J’aimerais pouvoir dire

24 Nov

L’excellent film des frères Coen, Fargo, commence avec une notice avisant que ce que nous allons voir est tiré de faits vécus. Un habile subterfuge pour que le spectateur suspende momentanément son sens critique et se laisse aisément attendrir par le charmant ridicule des personnages – du moins jusqu’à la fin du générique, où des petits caractères nous disent que toute ressemblance avec des personnes connues n’est que pure coïncidence.

Car avouez-le, vous êtes comme moi les premiers à fondre devant les invités torturés de Claire Lamarche, à juger les nigauds d’Occupation Double et à envier les candidats de Décore ta vie. Je ne parlerai pas ici de télé-réalité (le débat traîne depuis 10 ans, j’tannée), mais bien de théâtre.

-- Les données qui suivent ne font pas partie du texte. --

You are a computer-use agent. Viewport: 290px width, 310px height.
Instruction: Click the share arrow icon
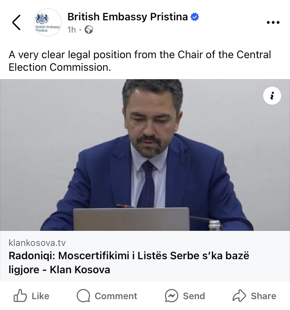[240, 296]
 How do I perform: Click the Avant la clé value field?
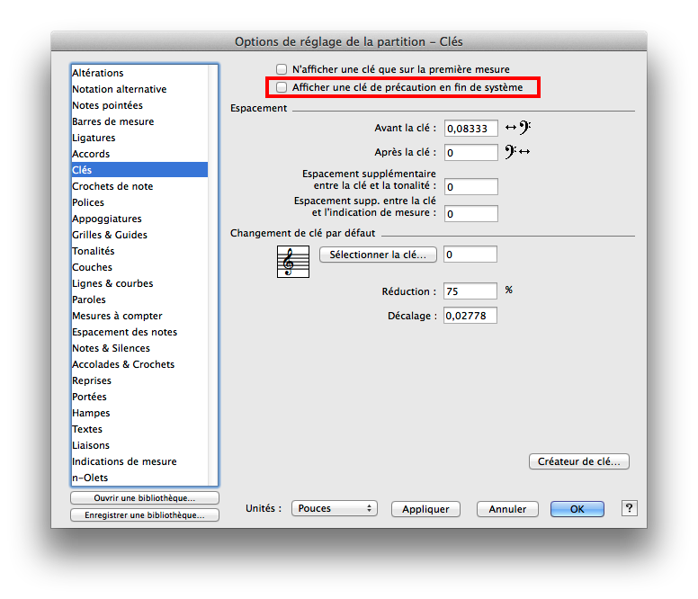470,129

J’espère ne pas vous l’apprendre, mais au théâtre, on a aussi droit à une pelletée de faits vécus qui, selon moi, n’ont pas du tout leur place sur scène.

Télé-réalité, 90s' style

La madame aime pas ça, pis a va vous dire pourquoi.

Prenons un premier exemple tout frais : Je voudrais pouvoir rire. Première mise en scène de la sulfureuse Lucie Laurier, présentée la semaine dernière à l’Usine C, et mettant en vedette sa sœur contorsionniste et son frère schizophrène. Un spectacle visuellement impeccable, avec des trouvailles ingénieuses, une scénographie magique et des interprètes touchants. Pourtant, un détail m’empêche fermement d’adhérer à la proposition, et c’est malheureusement le matériau même du spectacle : tout tourne autour de l’histoire familiale des Laurier, vidéos, photos et monologues (parlés et dansés) à l’appui.

La famille Laurier, sur scène

Comme lorsque j’ai vu Beauté, Chaleur et Mort de Nini Bélanger, je suis restée de glace devant ce qui devait m’émouvoir au plus haut point, c’est-à-dire le réel, tangible, d’un drame humain qu’on raconte sans gêne devant moi.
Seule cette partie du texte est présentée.